# Supplied records start
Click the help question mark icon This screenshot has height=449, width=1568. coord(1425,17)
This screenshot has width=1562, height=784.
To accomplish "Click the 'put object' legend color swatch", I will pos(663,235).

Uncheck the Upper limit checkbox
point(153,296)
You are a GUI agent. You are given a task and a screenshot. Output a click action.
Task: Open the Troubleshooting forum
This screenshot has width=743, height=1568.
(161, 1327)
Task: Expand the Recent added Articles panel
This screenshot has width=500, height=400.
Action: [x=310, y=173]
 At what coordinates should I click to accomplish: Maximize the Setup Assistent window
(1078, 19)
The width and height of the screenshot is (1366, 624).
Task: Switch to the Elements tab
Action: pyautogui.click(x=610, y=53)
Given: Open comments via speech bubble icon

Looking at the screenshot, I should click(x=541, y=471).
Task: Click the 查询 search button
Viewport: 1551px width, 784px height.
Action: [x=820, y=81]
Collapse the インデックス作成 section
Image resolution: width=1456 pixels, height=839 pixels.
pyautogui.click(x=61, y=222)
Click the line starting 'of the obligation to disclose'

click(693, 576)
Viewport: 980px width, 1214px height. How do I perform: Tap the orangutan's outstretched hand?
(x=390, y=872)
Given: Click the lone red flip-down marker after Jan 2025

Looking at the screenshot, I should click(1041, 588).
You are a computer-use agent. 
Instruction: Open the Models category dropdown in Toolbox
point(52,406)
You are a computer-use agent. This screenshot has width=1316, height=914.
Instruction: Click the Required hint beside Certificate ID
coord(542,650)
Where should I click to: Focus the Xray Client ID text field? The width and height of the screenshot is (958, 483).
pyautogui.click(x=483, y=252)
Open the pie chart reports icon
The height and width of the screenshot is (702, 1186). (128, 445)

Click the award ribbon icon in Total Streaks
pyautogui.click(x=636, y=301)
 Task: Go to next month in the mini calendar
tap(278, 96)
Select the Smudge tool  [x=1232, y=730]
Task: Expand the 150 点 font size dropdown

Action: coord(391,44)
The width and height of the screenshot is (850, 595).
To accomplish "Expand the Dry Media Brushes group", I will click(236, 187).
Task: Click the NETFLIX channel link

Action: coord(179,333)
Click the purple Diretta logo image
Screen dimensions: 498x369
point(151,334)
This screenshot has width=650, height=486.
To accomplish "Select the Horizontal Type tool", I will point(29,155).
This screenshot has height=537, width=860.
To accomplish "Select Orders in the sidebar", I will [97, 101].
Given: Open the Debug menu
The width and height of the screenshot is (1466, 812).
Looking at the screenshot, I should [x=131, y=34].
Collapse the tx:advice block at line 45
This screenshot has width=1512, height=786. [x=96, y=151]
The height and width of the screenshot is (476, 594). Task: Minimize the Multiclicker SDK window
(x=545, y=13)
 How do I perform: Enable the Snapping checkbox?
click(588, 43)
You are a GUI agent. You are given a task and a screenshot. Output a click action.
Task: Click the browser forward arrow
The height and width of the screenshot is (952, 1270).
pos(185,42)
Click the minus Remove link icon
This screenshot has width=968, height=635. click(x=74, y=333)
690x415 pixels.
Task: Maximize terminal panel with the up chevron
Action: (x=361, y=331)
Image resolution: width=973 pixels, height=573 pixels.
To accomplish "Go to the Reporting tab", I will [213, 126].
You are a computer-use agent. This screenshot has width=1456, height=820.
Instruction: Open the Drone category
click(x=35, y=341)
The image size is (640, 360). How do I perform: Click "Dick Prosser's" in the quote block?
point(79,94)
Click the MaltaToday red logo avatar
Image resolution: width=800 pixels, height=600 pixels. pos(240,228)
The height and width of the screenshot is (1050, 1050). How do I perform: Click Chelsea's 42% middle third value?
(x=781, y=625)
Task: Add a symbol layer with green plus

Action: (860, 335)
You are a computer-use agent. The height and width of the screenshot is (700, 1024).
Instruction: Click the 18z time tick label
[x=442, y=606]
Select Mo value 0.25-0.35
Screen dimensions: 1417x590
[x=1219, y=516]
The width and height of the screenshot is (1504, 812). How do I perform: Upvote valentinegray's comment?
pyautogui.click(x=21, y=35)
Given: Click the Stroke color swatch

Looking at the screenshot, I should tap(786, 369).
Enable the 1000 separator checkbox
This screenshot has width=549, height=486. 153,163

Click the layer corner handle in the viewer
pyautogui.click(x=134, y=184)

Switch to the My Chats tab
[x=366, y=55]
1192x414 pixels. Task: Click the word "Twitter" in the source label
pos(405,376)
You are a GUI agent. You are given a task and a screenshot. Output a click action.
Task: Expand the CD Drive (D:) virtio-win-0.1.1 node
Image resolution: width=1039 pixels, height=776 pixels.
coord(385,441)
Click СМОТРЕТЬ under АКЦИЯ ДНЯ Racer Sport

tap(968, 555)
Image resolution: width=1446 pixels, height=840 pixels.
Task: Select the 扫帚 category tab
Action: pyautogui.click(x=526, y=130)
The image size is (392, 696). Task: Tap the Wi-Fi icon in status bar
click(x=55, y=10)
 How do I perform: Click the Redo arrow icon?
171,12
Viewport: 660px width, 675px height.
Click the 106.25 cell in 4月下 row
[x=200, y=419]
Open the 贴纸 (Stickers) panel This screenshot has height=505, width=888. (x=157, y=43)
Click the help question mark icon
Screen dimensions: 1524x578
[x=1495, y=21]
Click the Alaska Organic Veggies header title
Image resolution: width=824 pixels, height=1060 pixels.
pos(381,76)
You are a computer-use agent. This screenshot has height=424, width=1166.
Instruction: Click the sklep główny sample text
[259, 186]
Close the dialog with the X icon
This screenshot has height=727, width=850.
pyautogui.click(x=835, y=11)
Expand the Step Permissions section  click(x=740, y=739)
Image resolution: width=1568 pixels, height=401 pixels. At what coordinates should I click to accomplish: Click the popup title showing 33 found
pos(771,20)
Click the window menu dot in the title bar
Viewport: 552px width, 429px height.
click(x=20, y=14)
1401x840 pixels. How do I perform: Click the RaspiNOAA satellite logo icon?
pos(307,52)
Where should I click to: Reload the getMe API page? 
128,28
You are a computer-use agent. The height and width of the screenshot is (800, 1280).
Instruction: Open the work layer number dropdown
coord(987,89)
# Supplied records end
◆ What the task asks:
Could you convert the listing, from the line containing "Select the Smudge" up to and including the line containing "Looking at the screenshot, I should [x=131, y=34].", into a two-column CSV with the columns task and answer? Each entry should get one row, each value should sit in a single quoted field, and line breaks should become spaces.

◆ Answer for the task:
task,answer
"Select the Smudge tool","[x=1232, y=730]"
"Task: Expand the 150 点 font size dropdown","Action: coord(391,44)"
"The width and height of the screenshot is (850, 595). To accomplish ""Expand the Dry Media Brushes group"",","I will click(236, 187)."
"Task: Click the NETFLIX channel link","Action: coord(179,333)"
"Click the purple Diretta logo image Screen dimensions: 498x369","point(151,334)"
"This screenshot has width=650, height=486. To accomplish ""Select the Horizontal Type tool"",","I will point(29,155)."
"This screenshot has height=537, width=860. To accomplish ""Select Orders in the sidebar"",","I will [97, 101]."
"Given: Open the Debug menu The width and height of the screenshot is (1466, 812).","Looking at the screenshot, I should [x=131, y=34]."